» **The problem**: Find the string "button" in the records. Copy each line that has it.
BEGIN Extracted information
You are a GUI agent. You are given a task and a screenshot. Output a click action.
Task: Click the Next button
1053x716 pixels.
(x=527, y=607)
END Extracted information
BEGIN Extracted information
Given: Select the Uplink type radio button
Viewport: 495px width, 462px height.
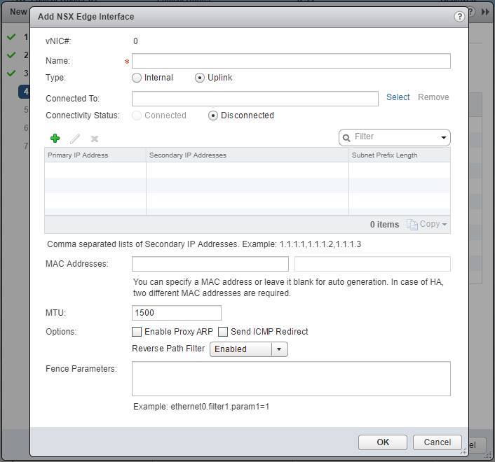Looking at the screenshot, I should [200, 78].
END Extracted information
BEGIN Extracted information
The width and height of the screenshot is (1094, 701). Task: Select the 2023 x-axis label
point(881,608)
END Extracted information
» **Worked solution**:
Task: Click the Next button
Given: Select the Uplink type radio button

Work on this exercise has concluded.